The best dividend stocks are sought by some investors using a once per year trading system triggered by yield, called the "Dogs of the Index". This strategy gives investors the tactical advantage of obtaining all the wisdom and knowledge of well-paid wizards of investment, published for free, merely by choosing an existing collection of equities built by those experts.
This Dogs of the Index strategy, popularized by Michael B. O'Higgins in the book "Beating The Dow" (HarperCollins, 1991), reveals how low yielding stocks whose prices increase (and whose dividend yields therefore decrease) can be sold off once each year to sweep gains and reinvest the seed money into higher yielding stocks in the same index. Charts below display a snapshot of the Dow Index as of February 10, 2012.
Two key metrics determine the yields that rank the Dow dog stocks: (1) Stock price; (2) Annual dividend. Dividing the annual dividend by the price of the stock declares the percentage yield by which each dog stock is ranked. Thus, the investor is able to follow, trade, and await the results from an investment in the lowest priced, highest yielding five or ten stocks in the index.
Investment empowerment from the Dow 30.
The Dow Jones Industrial Average (DJIA) is a price-weighted index of 30 blue-chip U.S. companies representing nine economic sectors including financial service, technology, retail, entertainment and consumer goods. The leadership position of the component stocks in the DJIA tends to result in an extremely high correlation of the DJIA to broader U.S. indexes, such as the S&P 500 Index providing additional opportunities.
Three technology firms paying the biggest dividends on the Dow in February were: (1) AT&T (NYSE:T), (2) Verizon (NYSE:VZ) and (3) Intel (NASDAQ:INTC). As it has for the past year, AT&T continues atop this list. The rest of the Dow dogs include three healthcare, one industrial, one consumer and two basic materials. Thirty Dow stocks include seven technology companies, three consumer goods, four financial, four services, four basic materials, two industrial, three health care, no utilities, and three conglomerates representing the market sectors.
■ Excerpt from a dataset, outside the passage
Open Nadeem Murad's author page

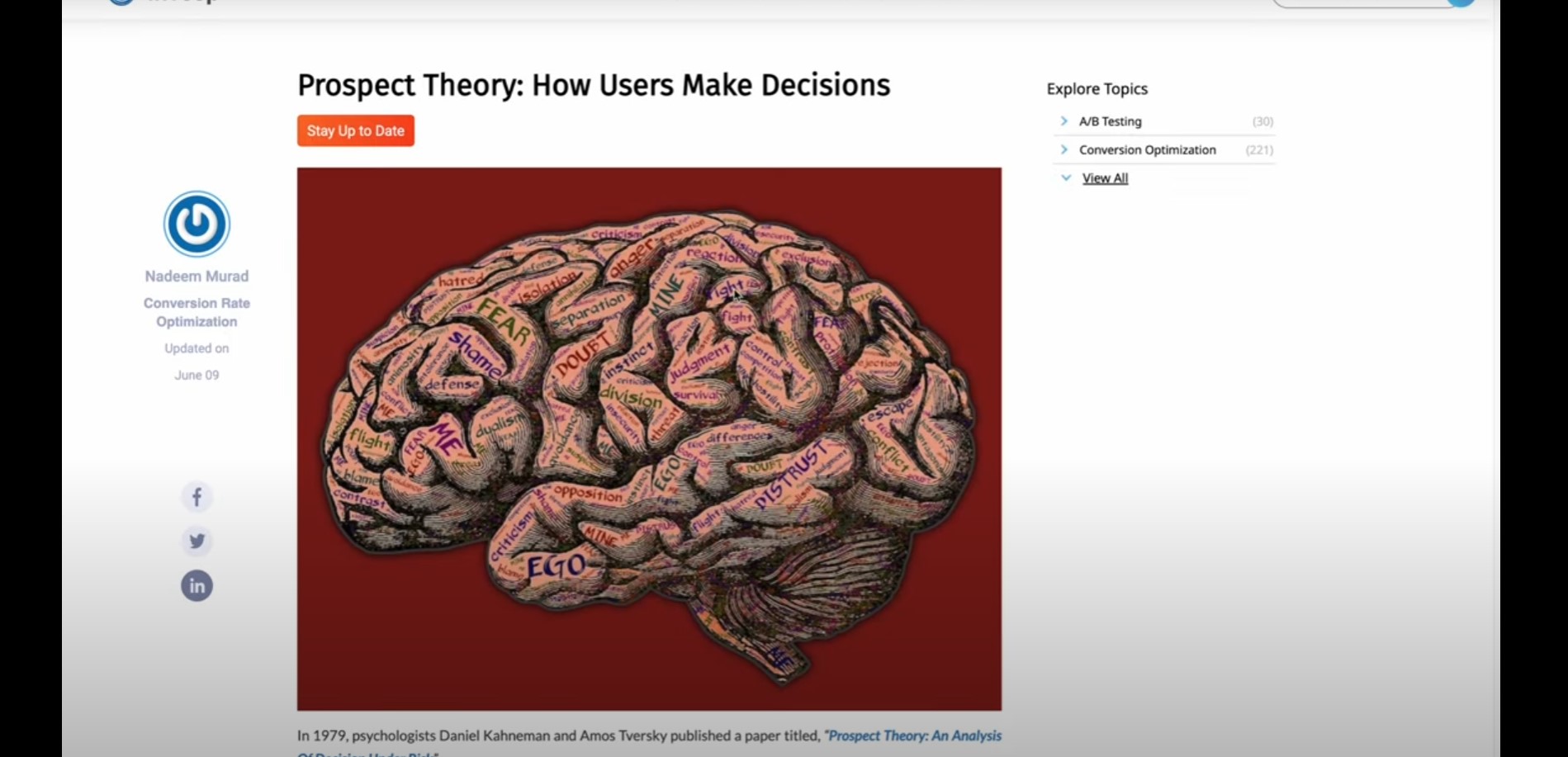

Vertical moves by Dow index dividend payers
Colors on the charts below reveal: (Yellow) firms listed in first position at least once between October 2011 and February 2012; (Cyan Blue) firms listed in tenth position at least once between October 2011 and February 2012; (Magenta) firms listed in twentieth position at least once between October 2011 and February 2012; (Green) firms listed in thirtieth position at least once between October 2011 and February 2012. Duplicates are depicted in color for highest ranking attained.
Click on charts below to enlarge:
Click to enlargeNotice how indexarb.com annual divided projections for this index in February differ from Yahoo projections at the end of December. Here are a few to watch outside of AT&T (T) at the top: Dupont (NYSE:DD) increased 11.7% in price, with no change in February dividends. Proctor & Gamble (NYSE:PG) dropped 4.2% in price and dropped 4.8% in dividend projections in February. Microsoft (NASDAQ:MSFT) increased 17.5% in price and increased 10% in dividends. Caterpillar (NYSE:CAT) increased 23.3% in price and increased 6.5% in dividends using indexarb.com data.
Dividend VS. Price Results for Dow Index Top 10
Below is a graph of the relative strengths of the top ten Dow index stocks by yield as of February 10, 2012. Four months of historic projected annual dividend history from $1000 invested in the ten highest yielding stocks each month and the total single share prices of those ten stocks creates the data points for each month shown in green for price and blue for dividends.
The Dow Index component February update shows bull market tendencies exhibited over the past four months that culminated in divergence, as dividends from $1k invested in the top ten rose slightly while aggregate total single share prices increased at a higher rate.
The bull market has pushed Dow aggregate single share prices for the top ten stocks by yield beyond the annual projected dividend total from $1000 invested in each. That action repeats a pattern exhibited in January and February 2011. Will divergence continue or intersection reoccur as it did last March?
Disclaimer: This article is for informational and educational purposes only and shall not be construed to constitute investment advice. Nothing contained herein shall constitute a solicitation, recommendation or endorsement to buy or sell any security. Prices and returns on equities in this article are listed without consideration of fees, commissions, taxes, penalties, or interest payable due to purchasing, holding or selling same.